Important: Adjust save_freq for vectorized environments (divide by n_envs).
StopTrainingOnRewardThreshold
Stops training when mean reward exceeds a threshold.
from stable_baselines3.common.callbacks import StopTrainingOnRewardThreshold
stop_callback = StopTrainingOnRewardThreshold(
reward_threshold=200, # Stop when mean reward >= 200
verbose=1,
)
# Must be used with EvalCallback
eval_callback = EvalCallback(
eval_env,
callback_on_new_best=stop_callback, # Trigger when new best found
eval_freq=10000,
n_eval_episodes=5,
)
model.learn(total_timesteps=1000000, callback=eval_callback)
StopTrainingOnNoModelImprovement
Stops training if model doesn't improve for N evaluations.
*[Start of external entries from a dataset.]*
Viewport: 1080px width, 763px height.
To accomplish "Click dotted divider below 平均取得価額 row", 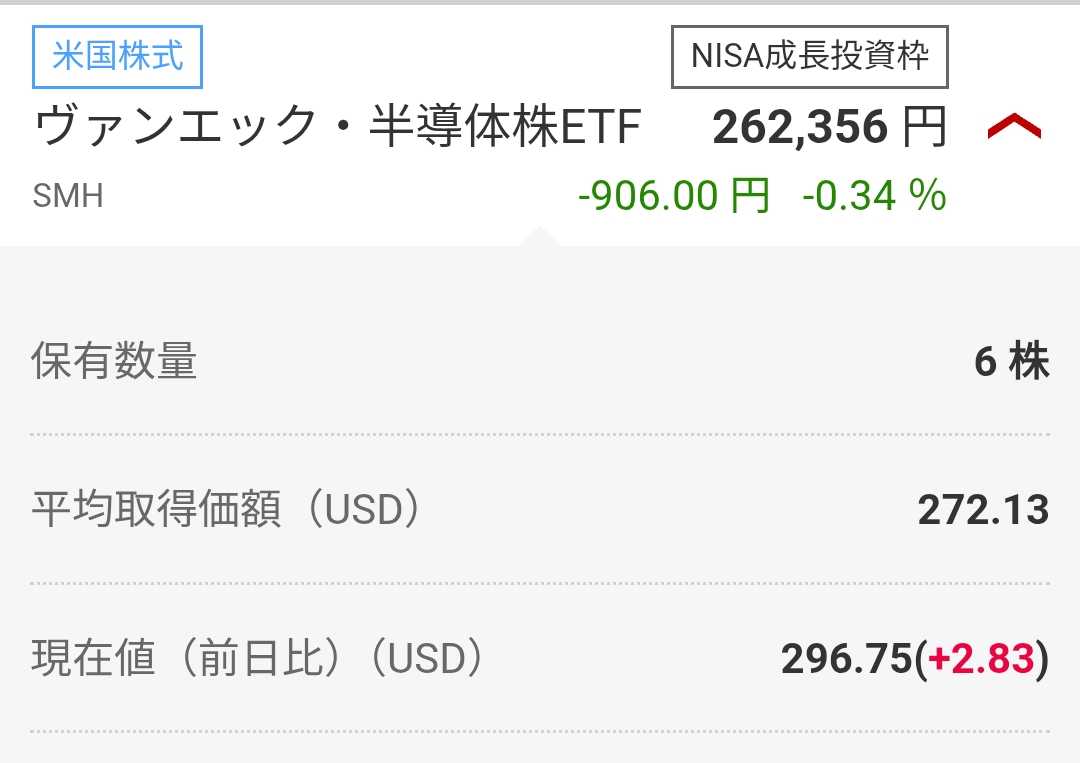I will click(540, 583).
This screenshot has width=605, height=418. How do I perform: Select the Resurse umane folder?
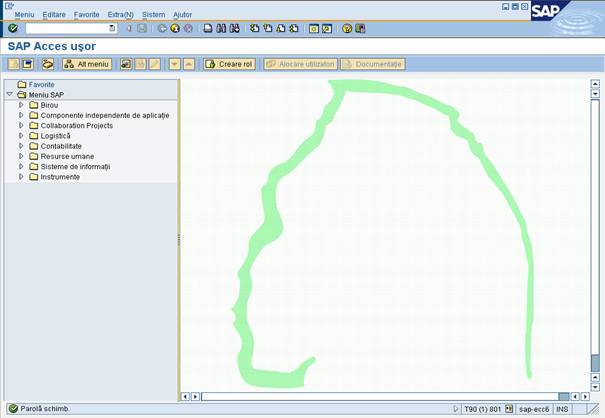pyautogui.click(x=67, y=157)
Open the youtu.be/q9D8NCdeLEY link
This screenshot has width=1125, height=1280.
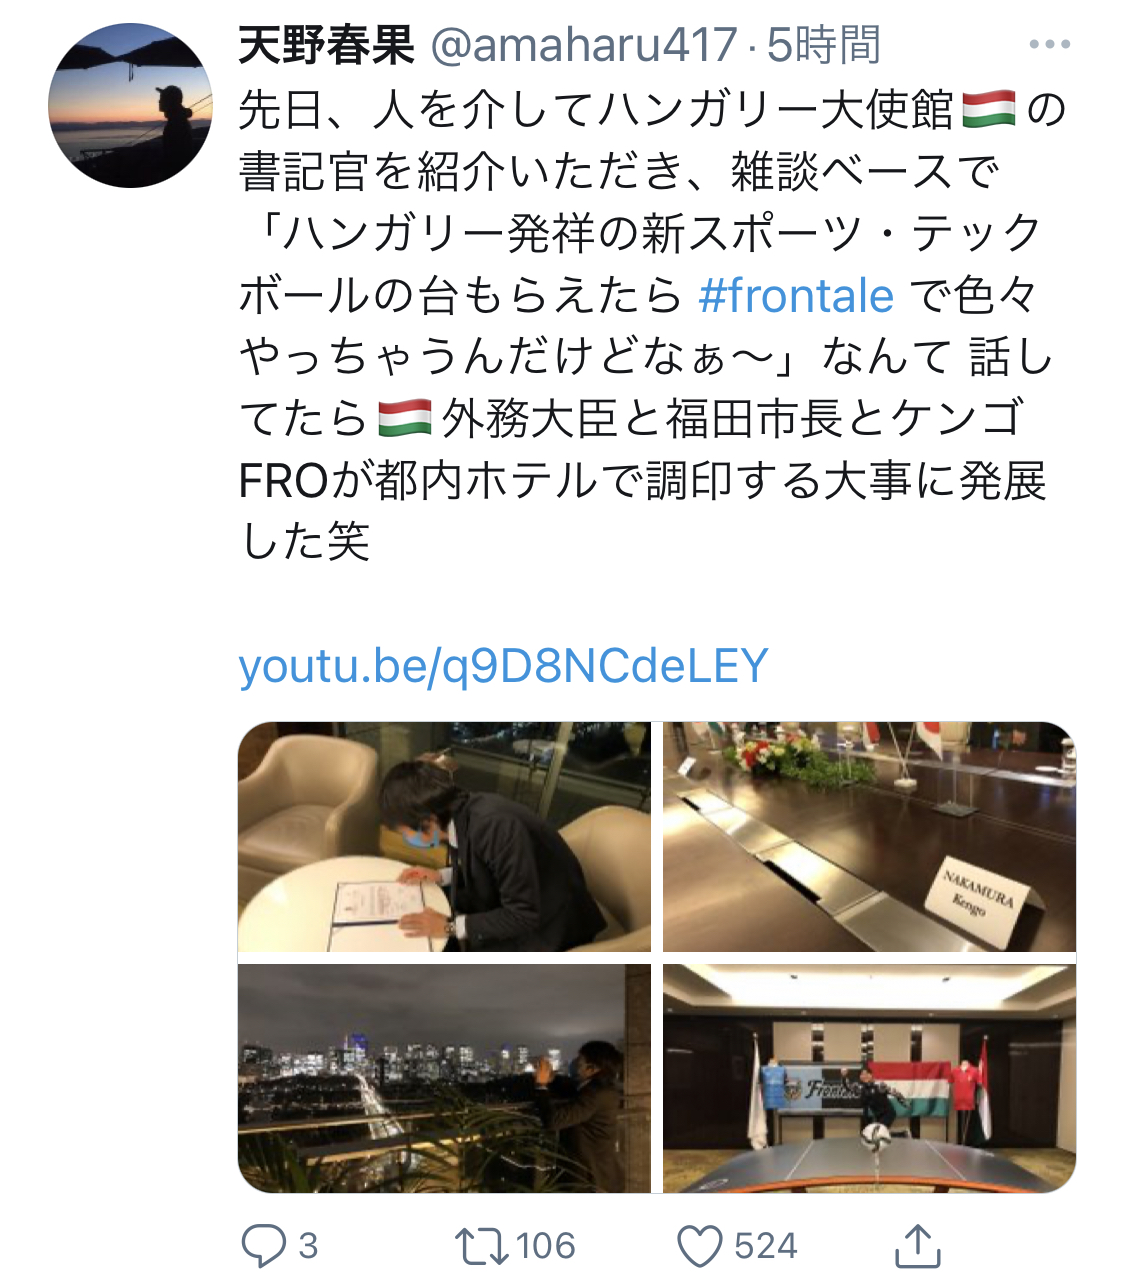(x=503, y=666)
from stable_baselines3.common.callbacks import StopTrainingOnNoModelImprovement
stop_callback = StopTrainingOnNoModelImprovement(
max_no_improvement_evals=10, # Stop after 10 evals with no improvement
min_evals=20, # Minimum evaluations before stopping
verbose=1,
)
# Use with EvalCallback
eval_callback = EvalCallback(
eval_env,
callback_after_eval=stop_callback,
eval_freq=10000,
)
model.learn(total_timesteps=1000000, callback=eval_callback)
StopTrainingOnMaxEpisodes
Stops training after a maximum number of episodes.
from stable_baselines3.common.callbacks import StopTrainingOnMaxEpisodes
stop_callback = StopTrainingOnMaxEpisodes(
max_episodes=1000, # Stop after 1000 episodes
verbose=1,
)
model.learn(total_timesteps=1000000, callback=stop_callback)
ProgressBarCallback
Displays a progress bar during training (requires tqdm).
from stable_baselines3.common.callbacks import ProgressBarCallback
progress_callback = ProgressBarCallback()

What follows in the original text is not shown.